Work request: The lines you should transcribe are those from the one containing "The height and" to the end of the listing below, exactly, with pictures left out.

Records:
......
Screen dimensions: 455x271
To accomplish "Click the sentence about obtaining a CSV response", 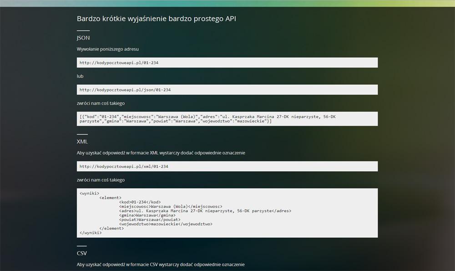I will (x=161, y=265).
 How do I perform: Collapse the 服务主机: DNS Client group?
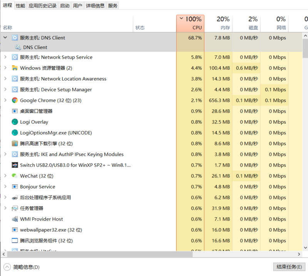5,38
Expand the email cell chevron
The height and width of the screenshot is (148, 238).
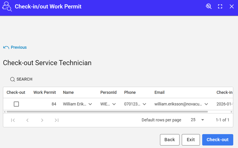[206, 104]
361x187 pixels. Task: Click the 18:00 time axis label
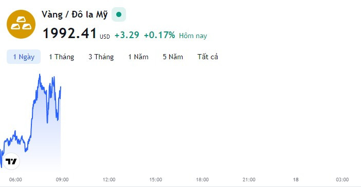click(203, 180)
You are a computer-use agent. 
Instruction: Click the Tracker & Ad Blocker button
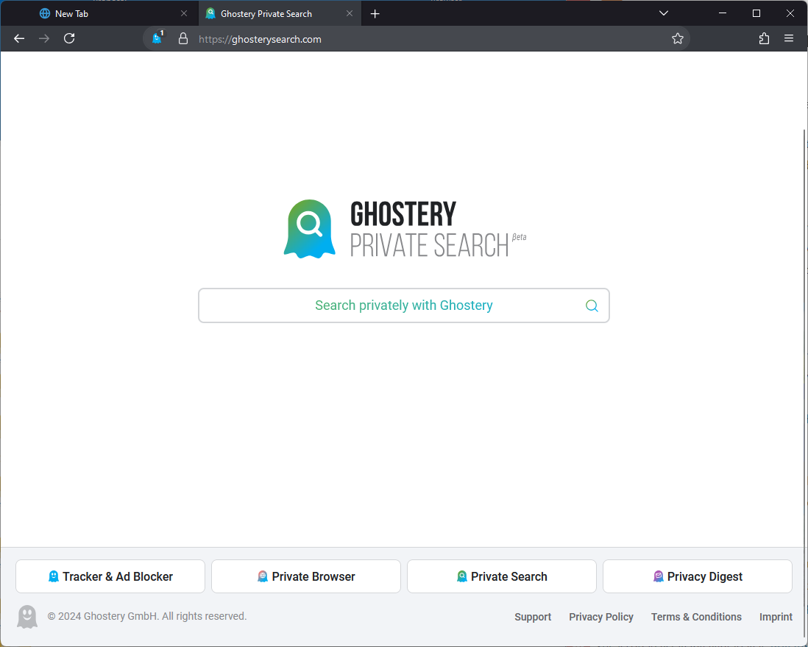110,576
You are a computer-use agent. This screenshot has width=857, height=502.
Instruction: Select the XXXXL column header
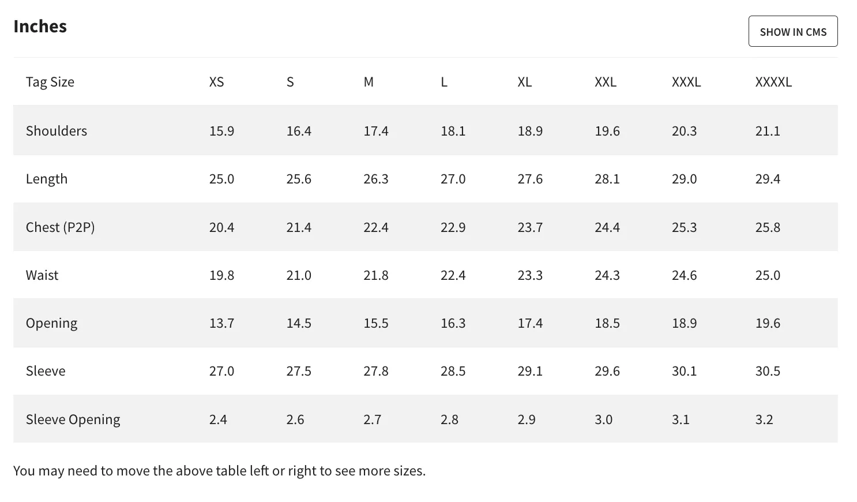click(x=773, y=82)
......
Completed exercise:
The height and width of the screenshot is (148, 238).
[206, 104]
361x187 pixels. Task: Click the 18:00 time axis label
click(203, 180)
You are a computer-use agent. 
Instruction: Click the Tracker & Ad Blocker button
110,576
You are a computer-use agent. This screenshot has width=857, height=502.
Instruction: Select the XXXXL column header
click(x=773, y=82)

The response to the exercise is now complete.